Reproduce the section of the listing that begins at the line containing "Image resolution: width=591" and finishes at the line containing "The image size is (1512, 801).". Include both end lines and nothing beyond them.

▸ EXERCISE MATERIAL
* * * * * * * * *

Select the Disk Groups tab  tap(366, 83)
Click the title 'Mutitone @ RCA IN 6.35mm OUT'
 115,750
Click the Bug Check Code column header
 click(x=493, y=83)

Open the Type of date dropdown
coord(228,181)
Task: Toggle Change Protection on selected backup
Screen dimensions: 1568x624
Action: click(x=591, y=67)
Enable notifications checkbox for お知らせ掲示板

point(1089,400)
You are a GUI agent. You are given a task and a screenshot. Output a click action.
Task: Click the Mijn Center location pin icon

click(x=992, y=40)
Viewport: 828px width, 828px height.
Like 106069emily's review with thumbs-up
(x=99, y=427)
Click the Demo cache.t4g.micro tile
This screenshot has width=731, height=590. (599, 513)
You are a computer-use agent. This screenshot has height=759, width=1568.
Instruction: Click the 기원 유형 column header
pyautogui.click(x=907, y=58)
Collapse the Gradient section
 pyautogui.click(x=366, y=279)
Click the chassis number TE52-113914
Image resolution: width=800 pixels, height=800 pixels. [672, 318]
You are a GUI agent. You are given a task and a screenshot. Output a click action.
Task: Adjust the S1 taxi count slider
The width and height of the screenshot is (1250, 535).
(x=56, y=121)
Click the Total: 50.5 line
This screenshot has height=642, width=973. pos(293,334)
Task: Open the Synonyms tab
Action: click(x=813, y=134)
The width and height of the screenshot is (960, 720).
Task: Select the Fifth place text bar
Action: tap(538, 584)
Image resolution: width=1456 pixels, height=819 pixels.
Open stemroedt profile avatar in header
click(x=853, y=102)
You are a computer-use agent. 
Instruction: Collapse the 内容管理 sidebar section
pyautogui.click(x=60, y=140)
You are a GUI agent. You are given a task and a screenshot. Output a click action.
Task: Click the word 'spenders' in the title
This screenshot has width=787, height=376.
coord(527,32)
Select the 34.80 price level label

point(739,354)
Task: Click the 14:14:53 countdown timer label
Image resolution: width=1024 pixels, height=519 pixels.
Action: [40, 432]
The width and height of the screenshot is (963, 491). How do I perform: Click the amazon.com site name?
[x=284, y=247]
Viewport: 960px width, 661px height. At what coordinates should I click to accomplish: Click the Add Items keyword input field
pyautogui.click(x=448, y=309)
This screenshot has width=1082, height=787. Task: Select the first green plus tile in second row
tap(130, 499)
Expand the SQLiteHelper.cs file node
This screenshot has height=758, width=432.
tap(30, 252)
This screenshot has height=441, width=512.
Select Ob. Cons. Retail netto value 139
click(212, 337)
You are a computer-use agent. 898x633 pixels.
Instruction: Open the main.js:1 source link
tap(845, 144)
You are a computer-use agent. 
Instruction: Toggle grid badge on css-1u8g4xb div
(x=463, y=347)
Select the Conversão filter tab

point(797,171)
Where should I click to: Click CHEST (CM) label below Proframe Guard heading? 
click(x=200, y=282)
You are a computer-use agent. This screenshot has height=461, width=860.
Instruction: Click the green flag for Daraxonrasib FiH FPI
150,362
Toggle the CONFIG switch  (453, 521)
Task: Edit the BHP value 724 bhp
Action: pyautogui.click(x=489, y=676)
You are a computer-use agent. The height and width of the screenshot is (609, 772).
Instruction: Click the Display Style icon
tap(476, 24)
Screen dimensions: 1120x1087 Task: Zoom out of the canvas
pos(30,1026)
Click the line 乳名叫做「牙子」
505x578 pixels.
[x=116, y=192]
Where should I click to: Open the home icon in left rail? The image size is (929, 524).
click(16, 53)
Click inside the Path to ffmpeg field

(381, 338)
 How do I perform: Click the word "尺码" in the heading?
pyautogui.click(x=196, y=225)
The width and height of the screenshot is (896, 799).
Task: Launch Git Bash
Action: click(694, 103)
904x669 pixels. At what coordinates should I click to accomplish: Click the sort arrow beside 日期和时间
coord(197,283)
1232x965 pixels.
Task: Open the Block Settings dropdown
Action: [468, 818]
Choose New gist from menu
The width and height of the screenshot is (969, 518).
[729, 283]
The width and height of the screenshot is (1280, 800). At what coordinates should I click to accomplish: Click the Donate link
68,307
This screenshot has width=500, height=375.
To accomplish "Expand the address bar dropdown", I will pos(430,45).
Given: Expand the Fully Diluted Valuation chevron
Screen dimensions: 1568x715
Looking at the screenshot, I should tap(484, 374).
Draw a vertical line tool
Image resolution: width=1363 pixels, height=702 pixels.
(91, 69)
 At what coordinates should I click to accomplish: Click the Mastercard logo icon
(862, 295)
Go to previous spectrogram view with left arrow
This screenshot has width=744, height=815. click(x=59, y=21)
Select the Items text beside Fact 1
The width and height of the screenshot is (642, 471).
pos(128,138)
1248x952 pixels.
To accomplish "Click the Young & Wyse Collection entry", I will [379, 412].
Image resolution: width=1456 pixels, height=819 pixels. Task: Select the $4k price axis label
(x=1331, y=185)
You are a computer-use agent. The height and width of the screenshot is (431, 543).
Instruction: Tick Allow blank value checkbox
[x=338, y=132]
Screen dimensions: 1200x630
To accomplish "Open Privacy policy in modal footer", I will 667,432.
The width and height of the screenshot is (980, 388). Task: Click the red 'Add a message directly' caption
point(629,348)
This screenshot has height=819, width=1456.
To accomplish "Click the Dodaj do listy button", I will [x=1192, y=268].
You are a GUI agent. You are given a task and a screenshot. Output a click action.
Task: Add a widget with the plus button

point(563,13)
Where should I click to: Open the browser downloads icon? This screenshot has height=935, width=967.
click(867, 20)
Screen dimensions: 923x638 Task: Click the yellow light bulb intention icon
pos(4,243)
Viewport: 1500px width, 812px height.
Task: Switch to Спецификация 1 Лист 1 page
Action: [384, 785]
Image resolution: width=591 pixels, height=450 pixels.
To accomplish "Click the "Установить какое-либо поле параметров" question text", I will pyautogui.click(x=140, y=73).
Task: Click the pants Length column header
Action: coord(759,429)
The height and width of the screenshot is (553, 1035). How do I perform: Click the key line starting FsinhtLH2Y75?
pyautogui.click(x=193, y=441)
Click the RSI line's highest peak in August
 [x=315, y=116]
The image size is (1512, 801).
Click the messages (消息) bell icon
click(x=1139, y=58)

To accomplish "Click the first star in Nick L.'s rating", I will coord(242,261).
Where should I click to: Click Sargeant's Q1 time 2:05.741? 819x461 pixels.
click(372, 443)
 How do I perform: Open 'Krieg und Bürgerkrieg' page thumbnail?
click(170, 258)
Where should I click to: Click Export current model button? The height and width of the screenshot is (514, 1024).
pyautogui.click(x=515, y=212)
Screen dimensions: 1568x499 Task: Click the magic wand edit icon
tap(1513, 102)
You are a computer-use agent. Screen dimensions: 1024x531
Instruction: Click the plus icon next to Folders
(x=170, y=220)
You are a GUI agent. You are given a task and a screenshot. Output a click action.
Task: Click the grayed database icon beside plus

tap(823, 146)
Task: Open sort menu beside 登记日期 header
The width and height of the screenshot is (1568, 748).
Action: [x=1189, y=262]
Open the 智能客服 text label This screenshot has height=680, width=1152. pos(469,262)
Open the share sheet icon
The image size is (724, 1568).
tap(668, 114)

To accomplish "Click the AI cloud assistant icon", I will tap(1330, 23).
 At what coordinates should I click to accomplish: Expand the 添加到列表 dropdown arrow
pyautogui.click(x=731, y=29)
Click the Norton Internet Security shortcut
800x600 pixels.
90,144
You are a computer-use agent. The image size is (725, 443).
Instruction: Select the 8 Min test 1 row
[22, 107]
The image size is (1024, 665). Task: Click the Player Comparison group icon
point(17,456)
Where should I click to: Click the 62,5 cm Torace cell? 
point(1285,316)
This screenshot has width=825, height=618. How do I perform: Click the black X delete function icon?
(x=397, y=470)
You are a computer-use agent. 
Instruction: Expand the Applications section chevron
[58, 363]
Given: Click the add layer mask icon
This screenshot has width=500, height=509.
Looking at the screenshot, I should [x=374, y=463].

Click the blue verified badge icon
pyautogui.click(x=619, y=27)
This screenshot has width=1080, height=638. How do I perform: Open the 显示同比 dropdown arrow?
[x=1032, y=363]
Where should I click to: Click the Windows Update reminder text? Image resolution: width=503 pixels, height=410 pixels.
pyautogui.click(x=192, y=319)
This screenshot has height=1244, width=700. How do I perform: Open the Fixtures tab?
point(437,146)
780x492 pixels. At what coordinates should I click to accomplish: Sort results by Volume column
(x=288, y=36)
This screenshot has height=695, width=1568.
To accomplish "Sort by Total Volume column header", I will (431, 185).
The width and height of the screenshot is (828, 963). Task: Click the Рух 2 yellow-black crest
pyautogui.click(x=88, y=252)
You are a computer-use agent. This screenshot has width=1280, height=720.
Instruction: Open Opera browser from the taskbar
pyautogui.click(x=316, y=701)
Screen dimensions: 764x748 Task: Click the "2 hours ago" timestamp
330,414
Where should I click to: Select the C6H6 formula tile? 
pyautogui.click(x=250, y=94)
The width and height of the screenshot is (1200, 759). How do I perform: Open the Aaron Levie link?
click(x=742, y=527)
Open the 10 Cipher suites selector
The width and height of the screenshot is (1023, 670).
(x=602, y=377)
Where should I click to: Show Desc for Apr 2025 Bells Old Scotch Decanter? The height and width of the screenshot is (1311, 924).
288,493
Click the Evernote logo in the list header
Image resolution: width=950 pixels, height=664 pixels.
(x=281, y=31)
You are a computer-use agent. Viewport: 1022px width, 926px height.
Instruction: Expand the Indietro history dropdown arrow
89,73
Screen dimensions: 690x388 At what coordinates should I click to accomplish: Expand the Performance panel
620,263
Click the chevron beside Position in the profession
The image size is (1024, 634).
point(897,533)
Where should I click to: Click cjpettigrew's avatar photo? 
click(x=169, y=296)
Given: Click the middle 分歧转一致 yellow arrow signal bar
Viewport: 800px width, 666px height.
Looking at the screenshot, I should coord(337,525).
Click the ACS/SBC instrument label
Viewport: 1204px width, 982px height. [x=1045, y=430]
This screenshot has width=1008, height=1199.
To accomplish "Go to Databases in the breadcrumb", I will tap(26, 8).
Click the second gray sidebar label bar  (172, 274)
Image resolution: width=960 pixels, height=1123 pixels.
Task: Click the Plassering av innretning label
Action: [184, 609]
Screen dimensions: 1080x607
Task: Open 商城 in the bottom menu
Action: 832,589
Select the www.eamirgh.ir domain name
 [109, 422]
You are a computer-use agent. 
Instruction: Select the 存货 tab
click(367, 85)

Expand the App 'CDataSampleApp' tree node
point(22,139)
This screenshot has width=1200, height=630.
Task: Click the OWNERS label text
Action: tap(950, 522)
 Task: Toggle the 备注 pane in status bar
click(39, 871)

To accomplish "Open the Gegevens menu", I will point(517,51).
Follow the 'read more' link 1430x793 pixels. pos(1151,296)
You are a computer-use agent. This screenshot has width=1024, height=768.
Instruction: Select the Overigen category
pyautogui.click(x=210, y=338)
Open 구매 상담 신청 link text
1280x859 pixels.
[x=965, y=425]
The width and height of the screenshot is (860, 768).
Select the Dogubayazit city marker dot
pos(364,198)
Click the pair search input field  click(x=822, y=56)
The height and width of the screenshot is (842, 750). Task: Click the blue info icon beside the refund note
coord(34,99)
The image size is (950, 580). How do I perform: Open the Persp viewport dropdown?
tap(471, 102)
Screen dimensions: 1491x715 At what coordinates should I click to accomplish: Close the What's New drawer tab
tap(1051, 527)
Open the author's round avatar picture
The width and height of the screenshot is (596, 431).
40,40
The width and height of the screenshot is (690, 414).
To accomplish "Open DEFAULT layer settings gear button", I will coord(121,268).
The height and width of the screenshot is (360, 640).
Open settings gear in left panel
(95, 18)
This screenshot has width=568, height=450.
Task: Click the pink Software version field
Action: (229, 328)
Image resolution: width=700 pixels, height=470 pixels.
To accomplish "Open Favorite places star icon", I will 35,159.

* * * * * * * * *

▸ RESPONSE BELOW
Image resolution: width=591 pixels, height=450 pixels.
To accomplish "Click the "Установить какое-либо поле параметров" question text", I will pyautogui.click(x=140, y=73).
Task: Click the pants Length column header
Action: coord(759,429)
The height and width of the screenshot is (553, 1035). How do I perform: Click the key line starting FsinhtLH2Y75?
pyautogui.click(x=193, y=441)
Click the RSI line's highest peak in August
 [x=315, y=116]
The image size is (1512, 801).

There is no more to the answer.